= Elisa Kleven =

American writer

Elisa Kleven is an American children's writer and illustrator of 30 books. She grew up in Los Angeles and currently resides near San Francisco. Her titles have been Booklist editor's choices, and PBS and Rainbow Book selections.

==Career==

Kleven has written several children's books including the Paper Princess series, The Puddle Pail and The Lion and the Little Red Bird. Her first book was Ernst, a story about a creative crocodile named Ernst, whose tendency to wonder "what if" mirrors the author's own.

In addition to writing her own books, Kleven has also illustrated books by other writers, such as Abuela by Arthur Dorros, De Colores by Jose Luis Orozco, Angels Watching Over Me by Julia Durano, and The Weaver by Thacher Hurd.

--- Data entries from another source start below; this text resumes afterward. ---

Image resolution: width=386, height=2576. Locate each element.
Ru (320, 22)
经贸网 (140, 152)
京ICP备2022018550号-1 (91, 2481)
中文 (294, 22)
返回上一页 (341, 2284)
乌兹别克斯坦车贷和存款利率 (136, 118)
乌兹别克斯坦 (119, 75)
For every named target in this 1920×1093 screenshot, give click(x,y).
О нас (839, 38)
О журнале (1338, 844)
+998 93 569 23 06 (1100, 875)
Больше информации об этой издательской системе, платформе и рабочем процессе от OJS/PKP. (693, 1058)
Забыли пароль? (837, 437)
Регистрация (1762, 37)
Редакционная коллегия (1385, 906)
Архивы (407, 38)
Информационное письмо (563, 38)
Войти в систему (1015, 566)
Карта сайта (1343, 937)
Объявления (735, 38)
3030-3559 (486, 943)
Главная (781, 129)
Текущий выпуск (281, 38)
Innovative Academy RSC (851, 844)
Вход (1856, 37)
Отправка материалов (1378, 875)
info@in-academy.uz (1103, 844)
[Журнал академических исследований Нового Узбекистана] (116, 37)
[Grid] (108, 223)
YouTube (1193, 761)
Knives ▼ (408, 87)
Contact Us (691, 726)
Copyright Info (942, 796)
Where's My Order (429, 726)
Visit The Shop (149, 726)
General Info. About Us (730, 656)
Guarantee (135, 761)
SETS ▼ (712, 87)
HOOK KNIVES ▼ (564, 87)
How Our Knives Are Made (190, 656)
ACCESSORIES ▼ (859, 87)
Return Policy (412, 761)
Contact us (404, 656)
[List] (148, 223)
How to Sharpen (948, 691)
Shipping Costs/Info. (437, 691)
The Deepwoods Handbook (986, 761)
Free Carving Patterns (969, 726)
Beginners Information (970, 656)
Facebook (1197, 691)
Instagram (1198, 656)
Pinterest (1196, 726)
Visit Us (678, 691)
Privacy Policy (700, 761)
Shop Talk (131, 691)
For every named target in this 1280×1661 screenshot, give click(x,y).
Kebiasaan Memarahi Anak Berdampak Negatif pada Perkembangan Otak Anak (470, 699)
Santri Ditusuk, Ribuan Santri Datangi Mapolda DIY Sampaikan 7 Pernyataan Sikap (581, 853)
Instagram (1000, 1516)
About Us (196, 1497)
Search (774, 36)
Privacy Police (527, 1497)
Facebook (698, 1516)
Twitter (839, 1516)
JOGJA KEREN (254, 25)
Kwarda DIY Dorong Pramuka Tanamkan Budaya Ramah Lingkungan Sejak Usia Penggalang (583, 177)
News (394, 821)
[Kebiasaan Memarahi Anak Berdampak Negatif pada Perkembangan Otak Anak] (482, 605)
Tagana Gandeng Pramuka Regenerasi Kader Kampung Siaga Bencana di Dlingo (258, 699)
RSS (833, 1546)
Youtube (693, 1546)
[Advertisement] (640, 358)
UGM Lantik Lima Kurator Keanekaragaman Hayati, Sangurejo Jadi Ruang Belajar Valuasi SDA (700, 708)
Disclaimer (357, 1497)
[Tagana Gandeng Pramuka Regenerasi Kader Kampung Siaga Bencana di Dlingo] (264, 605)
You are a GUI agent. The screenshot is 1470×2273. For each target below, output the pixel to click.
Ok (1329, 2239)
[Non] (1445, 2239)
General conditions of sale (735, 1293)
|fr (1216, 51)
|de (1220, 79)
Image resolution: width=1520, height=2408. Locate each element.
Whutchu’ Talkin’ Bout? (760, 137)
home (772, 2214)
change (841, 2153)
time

Kleven is a member of the Society of Children's Book Writers and Illustrators. She has been recognized nationally with awards and honors from the American Library Association, The New York Times, the Junior Library Guild, School Library Journal and the American Institute of Graphic Arts.

==Response==
Kirkus Reviews said of her children's book Welcome Home Mouse, "Every word and brush stroke is spot-on in this luminous celebration of creativity, conservation and compassion." Kirkus Reviews noted of A Monster in the House "a wondrously silly tale ... expect laughter". Time Out New York noted Welcome Home, Mouses intricate illustrations. Publishers Weekly said of A Monster in the House, “
Kleven honestly portrays the mixed feelings of affection and annoyance that siblings often have for one another."

Booklist gave Kleven a starred review for her illustrations in Abuela saying, "Each illustration is a masterpiece of color, line, and form that will mesmerize youngsters. These are pages to be studied again and again...this book is a jewel." Publishers Weekly said of The Dancing Deer and the Foolish Hunter, “Kleven's signature kaleidoscopic blend of color and texture and her respect for nature theme never disappoint.”